Background
Alcohol use disorder (AUD) is associated with severe chronic medical conditions and premature mortality. Expanding the reach or access to effective evidence-based treatments to help persons with AUD is a public health objective. Mobile phone or smartphone technology has the potential to increase the dissemination of clinical and behavioral interventions (mobile health interventions) that increase the initiation and maintenance of sobriety among individuals with AUD. Studies about how this group uses their mobile phone and their attitudes toward technology may have meaningful implications for participant engagement with these interventions.
Objective
This exploratory study examined the potential relationships among demographic characteristics (race, gender, age, marital status, and income), substance use characteristics (frequency of alcohol and cannabis use), and clinical variables (anxiety and depression symptoms) with indicators of mobile phone use behaviors and attitudes toward technology.
Methods
A sample of 71 adults with AUD (mean age 42.9, SD 10.9 years) engaged in an alcohol partial hospitalization program completed 4 subscales from the Media Technology Usage and Attitudes assessment: Smartphone Usage measures various mobile phone behaviors and activities, Positive Attitudes and Negative Attitudes measure attitudes toward technology, and the Technological Anxiety/Dependence measure assesses level of anxiety when individuals are separated from their phone and dependence on this device. Participants also provided demographic information and completed the Epidemiologic Studies Depression Scale (CES-D) and the Generalized Anxiety Disorder (GAD-7) scale.
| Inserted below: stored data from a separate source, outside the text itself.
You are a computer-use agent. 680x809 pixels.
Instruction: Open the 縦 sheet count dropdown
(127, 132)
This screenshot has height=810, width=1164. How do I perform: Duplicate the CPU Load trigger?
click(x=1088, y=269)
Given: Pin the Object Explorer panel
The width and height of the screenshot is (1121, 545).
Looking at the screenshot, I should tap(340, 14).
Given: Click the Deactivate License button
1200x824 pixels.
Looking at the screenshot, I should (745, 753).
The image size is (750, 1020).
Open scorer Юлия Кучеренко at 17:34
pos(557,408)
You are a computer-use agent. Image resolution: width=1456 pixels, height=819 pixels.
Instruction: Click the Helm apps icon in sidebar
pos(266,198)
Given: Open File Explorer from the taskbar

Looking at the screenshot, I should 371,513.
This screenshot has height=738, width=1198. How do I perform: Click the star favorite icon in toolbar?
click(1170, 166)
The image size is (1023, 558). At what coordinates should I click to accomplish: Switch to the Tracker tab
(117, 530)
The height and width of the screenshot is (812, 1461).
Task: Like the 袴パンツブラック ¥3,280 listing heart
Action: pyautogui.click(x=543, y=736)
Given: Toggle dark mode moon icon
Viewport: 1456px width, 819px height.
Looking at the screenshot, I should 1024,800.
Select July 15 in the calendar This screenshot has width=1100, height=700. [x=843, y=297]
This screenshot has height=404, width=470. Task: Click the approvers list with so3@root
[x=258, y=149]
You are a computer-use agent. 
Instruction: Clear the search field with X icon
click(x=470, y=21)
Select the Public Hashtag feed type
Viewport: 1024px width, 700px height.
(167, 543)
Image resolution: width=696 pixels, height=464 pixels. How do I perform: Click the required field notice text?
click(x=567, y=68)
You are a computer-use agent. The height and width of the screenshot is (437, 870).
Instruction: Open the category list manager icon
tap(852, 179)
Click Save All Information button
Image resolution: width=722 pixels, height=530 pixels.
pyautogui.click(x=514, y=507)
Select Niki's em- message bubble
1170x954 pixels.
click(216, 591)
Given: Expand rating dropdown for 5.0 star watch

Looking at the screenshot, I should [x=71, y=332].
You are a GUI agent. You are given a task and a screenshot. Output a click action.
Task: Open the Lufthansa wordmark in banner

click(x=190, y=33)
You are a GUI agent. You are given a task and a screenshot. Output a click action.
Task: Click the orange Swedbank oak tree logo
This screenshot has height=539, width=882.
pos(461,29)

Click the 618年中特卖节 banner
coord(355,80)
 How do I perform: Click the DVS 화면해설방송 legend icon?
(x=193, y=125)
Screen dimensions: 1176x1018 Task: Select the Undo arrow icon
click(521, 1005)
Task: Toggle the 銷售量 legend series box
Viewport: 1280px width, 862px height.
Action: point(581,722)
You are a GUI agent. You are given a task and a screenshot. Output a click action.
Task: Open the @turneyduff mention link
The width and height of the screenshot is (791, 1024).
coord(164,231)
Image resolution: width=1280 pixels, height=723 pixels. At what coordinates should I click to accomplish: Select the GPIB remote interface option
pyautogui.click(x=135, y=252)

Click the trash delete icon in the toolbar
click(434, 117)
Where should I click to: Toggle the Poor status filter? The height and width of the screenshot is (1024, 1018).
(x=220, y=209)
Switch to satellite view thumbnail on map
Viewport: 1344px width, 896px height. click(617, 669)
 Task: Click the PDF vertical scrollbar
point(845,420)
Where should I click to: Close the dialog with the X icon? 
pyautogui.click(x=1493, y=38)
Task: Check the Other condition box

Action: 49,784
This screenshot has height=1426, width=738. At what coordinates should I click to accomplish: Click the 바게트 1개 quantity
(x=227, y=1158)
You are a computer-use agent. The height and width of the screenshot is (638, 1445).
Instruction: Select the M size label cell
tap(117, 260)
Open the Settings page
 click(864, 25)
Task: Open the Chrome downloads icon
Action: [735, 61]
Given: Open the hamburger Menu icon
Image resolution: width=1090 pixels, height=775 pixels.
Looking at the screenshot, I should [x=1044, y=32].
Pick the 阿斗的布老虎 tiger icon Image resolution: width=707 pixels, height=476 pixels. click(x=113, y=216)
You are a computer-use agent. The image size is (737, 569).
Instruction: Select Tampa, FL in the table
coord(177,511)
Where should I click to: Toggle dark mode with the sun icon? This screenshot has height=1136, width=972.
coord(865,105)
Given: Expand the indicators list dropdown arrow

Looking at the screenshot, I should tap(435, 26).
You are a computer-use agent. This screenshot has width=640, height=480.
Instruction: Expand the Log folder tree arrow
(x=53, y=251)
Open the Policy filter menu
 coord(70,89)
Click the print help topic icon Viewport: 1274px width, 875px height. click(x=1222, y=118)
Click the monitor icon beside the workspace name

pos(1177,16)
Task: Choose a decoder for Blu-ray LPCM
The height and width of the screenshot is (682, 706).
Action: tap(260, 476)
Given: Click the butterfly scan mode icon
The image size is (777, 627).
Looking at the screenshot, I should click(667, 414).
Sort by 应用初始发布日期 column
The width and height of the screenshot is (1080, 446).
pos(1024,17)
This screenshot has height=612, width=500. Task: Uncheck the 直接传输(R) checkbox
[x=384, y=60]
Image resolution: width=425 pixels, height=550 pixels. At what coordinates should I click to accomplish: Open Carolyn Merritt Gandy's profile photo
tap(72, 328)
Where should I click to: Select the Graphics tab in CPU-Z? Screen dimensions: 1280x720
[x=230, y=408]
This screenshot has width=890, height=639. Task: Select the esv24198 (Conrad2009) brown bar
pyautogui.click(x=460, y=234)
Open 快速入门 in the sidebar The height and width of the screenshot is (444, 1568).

Lastly, participants reported their frequency of alcohol use over the past 3 months using the Drug Use Frequency Scale.
Results
Results for the demographic factors showed a significant main effect for age, Smartphone Usage (P=.003; ηp2=0.14), and Positive Attitudes (P=.01; ηp2=0.07). Marital status (P=.03; ηp2=0.13) and income (P=.03; ηp2=0.14) were associated only with the Technological Anxiety and Dependence subscale. Moreover, a significant trend was found for alcohol use and the Technological Anxiety/Dependence subscale (P=.06; R2=0.02). Lastly, CES-D scores (P=.03; R2=0.08) and GAD symptoms (P=.004; R2=0.13) were significant predictors only of the Technological Anxiety/Dependence subscale.
Conclusions
Findings indicate differences in mobile phone use patterns and attitudes toward technology across demographic, substance use, and clinical measures among patients with AUD. These results may help inform the development of future mHealth interventions among this population.